De: Wang Cheng, Jin Feng, Yang Baoling et al. “Surgical treatment of tuberculous pustulothorax”, in Chinese Journal of Surgery, 2004, 42(22): 1402-1403
O desbridamento da placa pleural fibrosa é o método preferido e o melhor procedimento para o tratamento cirúrgico do tórax de abscesso crónico, e também pode ser o primeiro procedimento para todas as operações de tórax de abscesso crónico.
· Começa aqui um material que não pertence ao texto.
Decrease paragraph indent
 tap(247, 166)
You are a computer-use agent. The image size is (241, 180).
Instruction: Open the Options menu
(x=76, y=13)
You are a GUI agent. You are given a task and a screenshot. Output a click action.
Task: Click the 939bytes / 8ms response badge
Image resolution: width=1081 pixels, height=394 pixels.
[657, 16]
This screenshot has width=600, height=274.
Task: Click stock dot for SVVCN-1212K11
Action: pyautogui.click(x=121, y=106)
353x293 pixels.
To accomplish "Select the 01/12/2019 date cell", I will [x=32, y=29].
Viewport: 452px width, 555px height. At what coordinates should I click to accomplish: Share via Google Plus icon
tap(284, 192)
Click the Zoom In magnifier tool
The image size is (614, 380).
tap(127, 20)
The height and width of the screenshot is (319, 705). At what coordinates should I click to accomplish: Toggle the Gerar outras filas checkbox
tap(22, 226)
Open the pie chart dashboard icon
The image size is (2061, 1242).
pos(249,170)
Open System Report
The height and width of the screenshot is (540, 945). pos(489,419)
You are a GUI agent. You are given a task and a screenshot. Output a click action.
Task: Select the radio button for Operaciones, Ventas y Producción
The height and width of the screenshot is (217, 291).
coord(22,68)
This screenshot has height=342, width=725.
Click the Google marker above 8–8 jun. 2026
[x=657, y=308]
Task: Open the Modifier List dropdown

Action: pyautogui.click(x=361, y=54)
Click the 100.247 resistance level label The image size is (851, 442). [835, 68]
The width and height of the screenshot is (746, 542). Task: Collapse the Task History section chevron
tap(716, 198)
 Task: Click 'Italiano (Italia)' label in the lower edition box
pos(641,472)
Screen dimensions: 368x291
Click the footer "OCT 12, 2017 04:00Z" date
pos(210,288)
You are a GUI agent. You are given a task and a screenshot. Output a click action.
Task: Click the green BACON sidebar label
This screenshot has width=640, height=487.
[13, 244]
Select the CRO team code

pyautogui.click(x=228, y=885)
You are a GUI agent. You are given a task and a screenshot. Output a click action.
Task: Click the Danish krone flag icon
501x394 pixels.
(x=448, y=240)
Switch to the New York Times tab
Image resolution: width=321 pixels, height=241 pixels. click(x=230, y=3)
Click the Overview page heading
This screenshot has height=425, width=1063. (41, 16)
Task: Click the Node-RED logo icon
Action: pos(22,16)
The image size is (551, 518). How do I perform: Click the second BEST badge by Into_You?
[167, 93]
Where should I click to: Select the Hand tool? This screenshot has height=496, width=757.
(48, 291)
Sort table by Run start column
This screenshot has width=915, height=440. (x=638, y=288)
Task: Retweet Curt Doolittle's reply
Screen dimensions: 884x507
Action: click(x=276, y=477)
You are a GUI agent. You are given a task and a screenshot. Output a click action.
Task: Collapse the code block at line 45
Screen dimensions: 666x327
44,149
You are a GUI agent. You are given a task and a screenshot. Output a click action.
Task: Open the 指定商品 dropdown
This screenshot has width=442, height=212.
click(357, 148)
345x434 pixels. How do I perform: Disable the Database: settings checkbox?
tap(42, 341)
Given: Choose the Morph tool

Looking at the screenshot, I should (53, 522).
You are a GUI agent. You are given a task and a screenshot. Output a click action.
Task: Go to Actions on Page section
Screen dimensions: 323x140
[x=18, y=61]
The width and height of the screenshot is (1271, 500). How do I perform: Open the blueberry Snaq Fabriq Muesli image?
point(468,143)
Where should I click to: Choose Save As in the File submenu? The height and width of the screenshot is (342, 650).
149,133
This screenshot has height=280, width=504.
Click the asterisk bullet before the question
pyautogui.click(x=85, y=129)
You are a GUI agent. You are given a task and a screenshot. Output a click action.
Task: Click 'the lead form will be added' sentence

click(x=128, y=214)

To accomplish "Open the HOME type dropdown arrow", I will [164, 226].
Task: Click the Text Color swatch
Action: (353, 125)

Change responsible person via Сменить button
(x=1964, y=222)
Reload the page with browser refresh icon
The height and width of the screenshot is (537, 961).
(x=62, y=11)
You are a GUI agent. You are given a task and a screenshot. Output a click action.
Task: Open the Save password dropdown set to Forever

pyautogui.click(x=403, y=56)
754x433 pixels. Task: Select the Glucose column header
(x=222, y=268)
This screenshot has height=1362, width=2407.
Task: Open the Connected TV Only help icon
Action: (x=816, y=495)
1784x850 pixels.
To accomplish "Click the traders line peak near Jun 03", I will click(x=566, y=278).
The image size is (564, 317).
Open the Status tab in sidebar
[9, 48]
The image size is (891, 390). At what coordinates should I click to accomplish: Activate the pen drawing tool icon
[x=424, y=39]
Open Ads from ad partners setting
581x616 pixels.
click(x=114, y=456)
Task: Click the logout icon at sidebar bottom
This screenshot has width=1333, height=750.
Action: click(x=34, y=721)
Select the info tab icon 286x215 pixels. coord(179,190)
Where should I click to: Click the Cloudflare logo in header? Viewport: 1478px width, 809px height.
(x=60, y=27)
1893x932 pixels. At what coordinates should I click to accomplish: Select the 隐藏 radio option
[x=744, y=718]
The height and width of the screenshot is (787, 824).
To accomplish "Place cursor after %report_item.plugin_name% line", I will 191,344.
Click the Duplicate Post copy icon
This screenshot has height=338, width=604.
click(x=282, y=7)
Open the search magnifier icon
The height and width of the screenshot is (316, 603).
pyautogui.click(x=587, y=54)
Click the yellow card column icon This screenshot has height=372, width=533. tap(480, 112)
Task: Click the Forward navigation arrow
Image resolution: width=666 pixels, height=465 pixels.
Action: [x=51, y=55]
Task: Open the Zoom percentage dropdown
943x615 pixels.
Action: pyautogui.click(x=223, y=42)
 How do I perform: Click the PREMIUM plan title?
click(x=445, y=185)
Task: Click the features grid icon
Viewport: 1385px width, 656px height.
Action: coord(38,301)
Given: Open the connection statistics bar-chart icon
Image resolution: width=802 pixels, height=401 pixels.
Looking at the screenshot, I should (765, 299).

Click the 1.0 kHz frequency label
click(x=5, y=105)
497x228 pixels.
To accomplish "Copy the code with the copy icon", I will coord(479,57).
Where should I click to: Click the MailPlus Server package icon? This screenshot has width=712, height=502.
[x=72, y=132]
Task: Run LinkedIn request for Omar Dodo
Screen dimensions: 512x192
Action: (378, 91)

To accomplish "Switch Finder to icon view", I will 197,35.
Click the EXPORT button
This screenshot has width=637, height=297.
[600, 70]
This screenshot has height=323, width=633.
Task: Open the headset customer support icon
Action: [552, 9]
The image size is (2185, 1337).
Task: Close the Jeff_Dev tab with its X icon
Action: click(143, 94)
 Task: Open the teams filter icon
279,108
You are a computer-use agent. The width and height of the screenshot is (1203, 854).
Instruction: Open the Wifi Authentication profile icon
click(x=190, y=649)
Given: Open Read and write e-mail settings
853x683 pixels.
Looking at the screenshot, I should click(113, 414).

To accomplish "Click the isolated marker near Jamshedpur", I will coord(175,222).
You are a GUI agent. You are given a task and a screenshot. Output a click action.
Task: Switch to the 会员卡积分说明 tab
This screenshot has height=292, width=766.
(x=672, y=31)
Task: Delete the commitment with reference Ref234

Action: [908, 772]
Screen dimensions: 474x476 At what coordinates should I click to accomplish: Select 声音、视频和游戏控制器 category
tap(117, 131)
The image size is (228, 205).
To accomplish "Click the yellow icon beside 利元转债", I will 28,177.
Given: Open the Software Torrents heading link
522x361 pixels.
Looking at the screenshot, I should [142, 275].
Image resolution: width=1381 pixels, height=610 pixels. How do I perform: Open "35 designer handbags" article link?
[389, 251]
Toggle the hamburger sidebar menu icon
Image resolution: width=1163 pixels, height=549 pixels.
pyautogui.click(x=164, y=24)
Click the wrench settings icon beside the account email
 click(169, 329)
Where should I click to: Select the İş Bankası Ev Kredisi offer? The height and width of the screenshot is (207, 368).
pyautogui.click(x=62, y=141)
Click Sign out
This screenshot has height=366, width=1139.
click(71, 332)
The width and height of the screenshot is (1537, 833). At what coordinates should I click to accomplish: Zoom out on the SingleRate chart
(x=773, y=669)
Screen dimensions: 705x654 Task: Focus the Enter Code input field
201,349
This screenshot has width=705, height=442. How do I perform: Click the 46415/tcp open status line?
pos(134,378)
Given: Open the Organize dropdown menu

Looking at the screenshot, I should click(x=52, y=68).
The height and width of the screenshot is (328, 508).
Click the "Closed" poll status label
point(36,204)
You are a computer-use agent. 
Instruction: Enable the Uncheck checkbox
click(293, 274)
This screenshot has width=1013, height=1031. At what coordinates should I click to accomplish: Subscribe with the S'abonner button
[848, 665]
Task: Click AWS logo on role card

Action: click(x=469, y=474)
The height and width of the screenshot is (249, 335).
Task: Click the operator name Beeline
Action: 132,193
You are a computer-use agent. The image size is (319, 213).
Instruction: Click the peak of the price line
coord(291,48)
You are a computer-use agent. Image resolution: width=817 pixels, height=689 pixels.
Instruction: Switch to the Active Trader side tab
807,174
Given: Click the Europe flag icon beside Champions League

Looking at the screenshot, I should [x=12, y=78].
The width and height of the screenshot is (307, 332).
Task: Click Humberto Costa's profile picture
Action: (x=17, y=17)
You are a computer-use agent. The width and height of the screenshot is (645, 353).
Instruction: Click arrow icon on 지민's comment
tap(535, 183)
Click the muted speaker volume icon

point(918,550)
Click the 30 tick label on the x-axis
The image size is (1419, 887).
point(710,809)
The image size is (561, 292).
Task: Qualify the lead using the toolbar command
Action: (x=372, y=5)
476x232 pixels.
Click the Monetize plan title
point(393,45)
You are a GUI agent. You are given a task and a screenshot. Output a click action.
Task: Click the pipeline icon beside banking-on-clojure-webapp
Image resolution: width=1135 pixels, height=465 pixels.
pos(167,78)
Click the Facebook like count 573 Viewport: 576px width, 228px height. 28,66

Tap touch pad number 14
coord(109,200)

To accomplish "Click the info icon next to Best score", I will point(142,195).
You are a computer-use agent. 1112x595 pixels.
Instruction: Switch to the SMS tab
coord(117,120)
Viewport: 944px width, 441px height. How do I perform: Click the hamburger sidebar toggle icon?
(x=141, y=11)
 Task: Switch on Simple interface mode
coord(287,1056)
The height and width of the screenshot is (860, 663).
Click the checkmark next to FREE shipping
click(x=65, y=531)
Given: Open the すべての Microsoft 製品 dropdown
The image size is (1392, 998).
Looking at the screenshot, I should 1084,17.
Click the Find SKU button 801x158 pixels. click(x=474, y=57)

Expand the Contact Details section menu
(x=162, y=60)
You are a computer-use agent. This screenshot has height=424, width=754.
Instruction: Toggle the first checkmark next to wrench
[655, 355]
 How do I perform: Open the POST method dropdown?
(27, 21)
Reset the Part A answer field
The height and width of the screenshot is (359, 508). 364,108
Em abcessos simples sem lesões intra-pulmonares, a pleurodese total deve ser realizada sempre que possível, não só para remover as placas fibrosas espessadas que formam a cavidade de abcesso, mas também para libertar completamente o pulmão e o diafragma de modo a que a cavidade pleural possa ser reconstruída. Este procedimento não só liberta completamente a placa fibrosa do pulmão, mas também restaura o movimento do tórax e do diafragma, o que facilita a elevação do diafragma e o deslocamento do mediastino para eliminar a cavidade residual, e desempenha um papel importante na melhoria da função pulmonar. Wang Cheng, Departamento de Cirurgia Torácica, Hospital Provincial de Tórax de Shandong
Para aqueles que não podem tolerar o desbridamento total da placa pleural, ou para aqueles que podem ter cavidade residual após o desbridamento da placa pleural, pode ser usado o desbridamento da placa de parede. Se a cavidade residual ainda for deixada após o desbridamento da placa suja e a libertação do pulmão e diafragma, pode ser realizada uma toracoplastia local adicional numa fase, ou o tempo de drenagem pode ser prolongado e a toracoplastia local adicional pode ser decidida de acordo com a revisão. A pleurodese com reformação torácica adicional limitada pode atingir o objectivo de controlar a infecção e eliminar as cavidades residuais, maximizando ao mesmo tempo a função pulmonar e reduzindo a deformidade torácica.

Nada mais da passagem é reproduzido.